I like to keep things organized — especially when it comes to things like my photography.
I also like things being done automatically for me. And playing around with shiny technologies.
So serverless-image-organizer was born! This was an afternoon project
that does one simple thing: listens for uploads to a source S3 bucket, then
sorts all incoming photos into a destination bucket, grouped into “folders” by
date (in ISO 8601 date format, e.g.,
In order for that simple task to be executed “serverlessly”, however, requires the integration of a non-trivial network of components. There are, of course, plenty of services to abstract much of the complexity out of this (for a price), but I’m more the type to roll up my sleeves and get to know how things work under the hood. IAM Users, Roles, custom Policies, and more? Sounds fun! Let’s dig in.
Deploying functions & infrastructure
This project uses Apex to manage deployments of Lambda functions, providing a thin but convenient layer of abstraction over the “refactor-zip-upload” workflow previously required. Deploying a new version of the Lambda is as simple as:
λ apex deploy image-upload-handler • config unchanged env= function=image-upload-handler • updating function env= function=image-upload-handler • updated alias current env= function=image-upload-handler version=12 • function updated env= function=image-upload-handler name=serverless-image-organizer_image-upload-handler version=12
However, the Lambda function isn’t of very much use on its own — several other AWS infrastructure components are required to wire everything together (IAM, S3, CloudWatch, etc). And for declaring and maintaining these resources, nothing beats Hashicorp’s Terraform — it has its shortcomings, but it’s well worth checking out if you’re interested in the declarative infrastructure-as-code scene. It’s not too difficult to pick up, and I’ve found it much easier to manage than configuring AWS through the web UI.
Luckily, Apex integrates well with Terraform — the
apex infra command
essentially proxies all commands directly while exposing a few Apex-provided
variables, like the ARN of any deployed functions.
TL;DR, here’s what goes down to put this all together:
- Create an IAM role with a few required permissions: e.g., S3 R/W access, the ability to invoke Lambda functions, and (optional but recommended) write access to CloudWatch logs (because you know, telemetry).
- Attach a custom IAM policy granting access for that role to respond to S3 events.
- Create a Lambda function, and hook it up to the aforementioned IAM role.
- When the Lambda is triggered, a simple Go function is invoked that queries
S3, downloads the JPEG asset, parses out the EXIF data (including the date
created), and executes a final
PutObjecton the destination bucket with the updated data.

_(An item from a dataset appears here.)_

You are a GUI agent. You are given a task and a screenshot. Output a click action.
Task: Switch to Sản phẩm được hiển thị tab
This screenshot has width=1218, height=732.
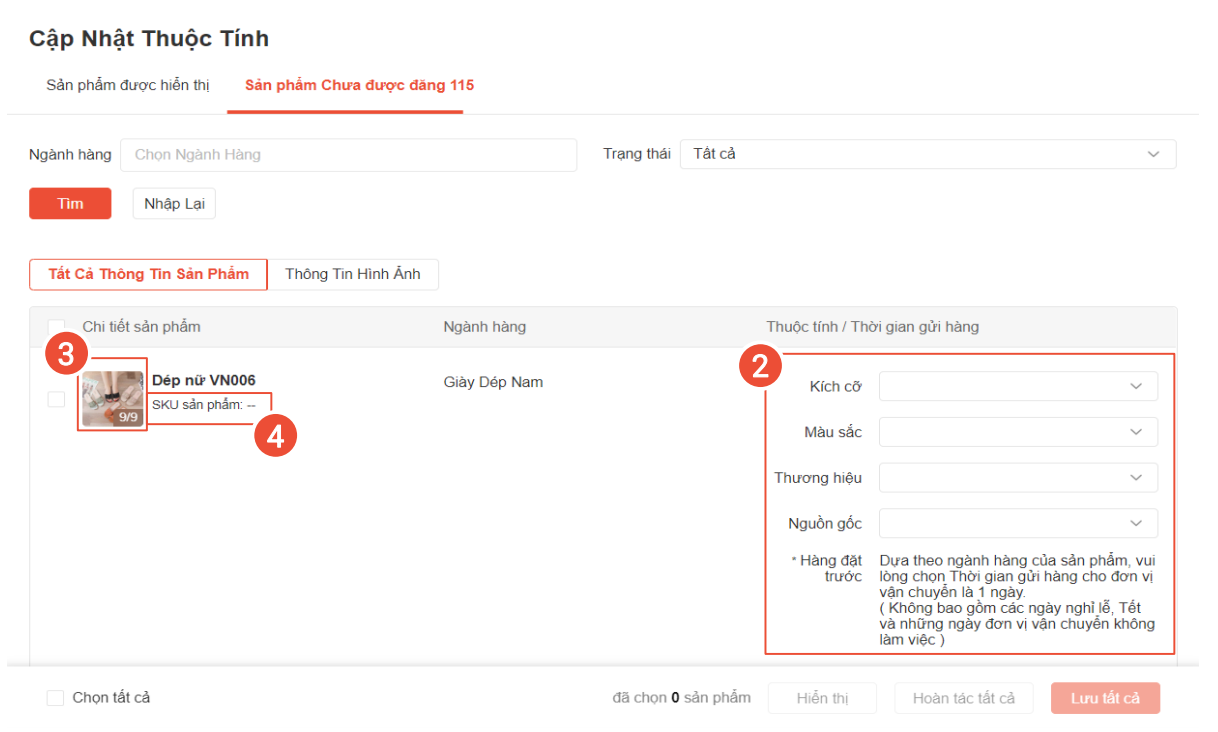(128, 85)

I started working on a system to persist EXIF metadata properties in a lightweight DB like DynamoDB — the motivation here would be limiting the overhead of EXIF processing to a one-time serverless function, as opposed to requiring that computation to be performed client-side on every page load for e.g., a photo gallery.

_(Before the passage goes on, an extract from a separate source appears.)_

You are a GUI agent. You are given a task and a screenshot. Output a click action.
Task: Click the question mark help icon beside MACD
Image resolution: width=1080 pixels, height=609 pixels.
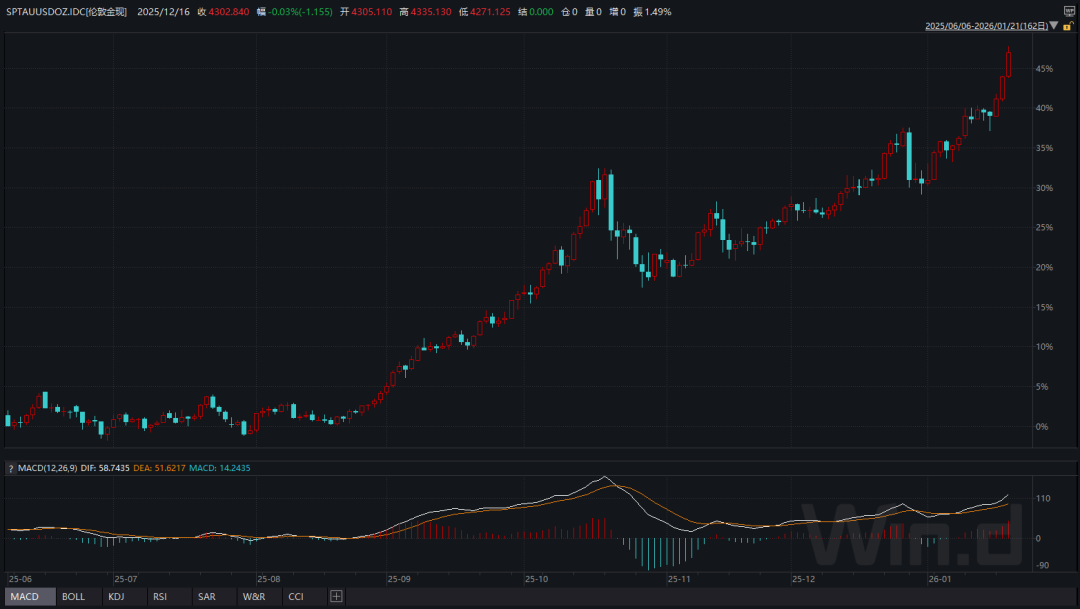point(11,468)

The system is currently tightly coupled to AWS — it probably wouldn’t be too difficult to implement support for any S3-compliant Object Storage provider (e.g., Minio, DigitalOcean Spaces, Openstack Swift).
Q: Can I use the same bucket for the source and destination?

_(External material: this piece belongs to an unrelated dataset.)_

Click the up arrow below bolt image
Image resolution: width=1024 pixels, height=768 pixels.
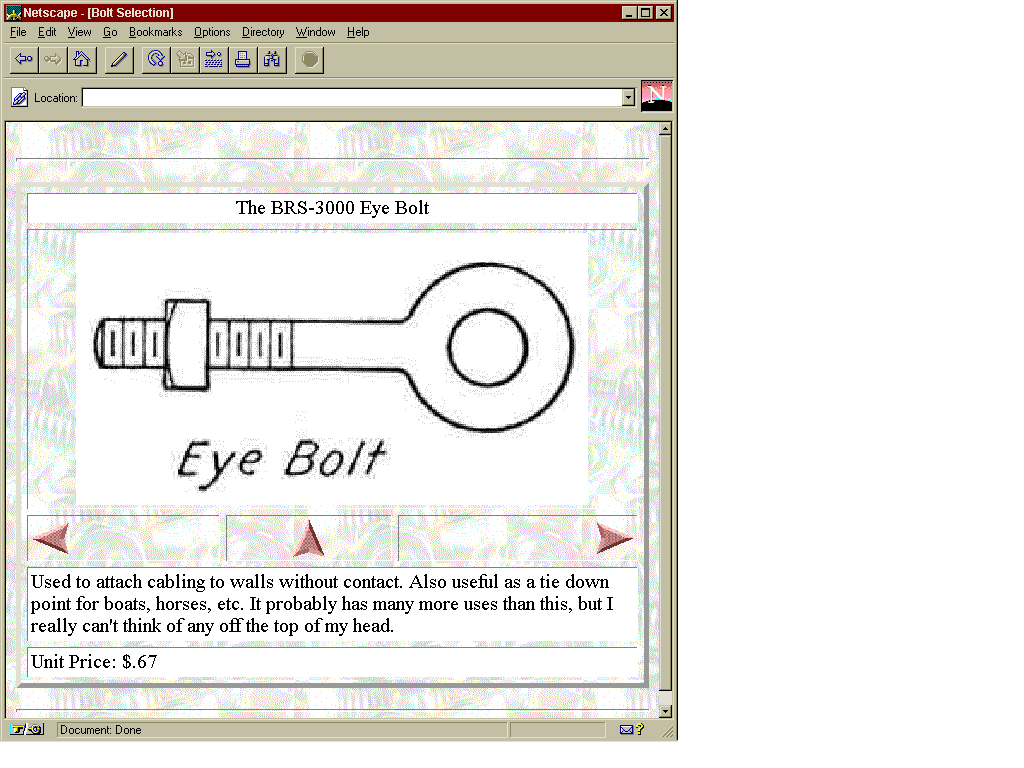pos(309,539)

A: Not without introducing more opinionated logic / filtering to the Lambda function — I wasn’t able to determine a trivial way to distinguish between images uploaded by a user versus images (re)-uploaded by the Lambda (both are treated as a
PutObjectrequest), resulting in… yeah, an infinite loop.
The tooling around this stack may still be a little rough around the edges — after all, native Go support was only announced in January of 2018 — but thanks to the efforts of organizations like Hashicorp, Apex, and the rest of the OSS community, it’s now possible to rapidly iterate on an idea from prototype to production-ready in a matter of just a few hours.
And of course, I’d be remiss not to mention the other benefit of working in this stack: it costs almost nothing to operate, with AWS’s free tier extending up to 1 million invocations/month at time of writing.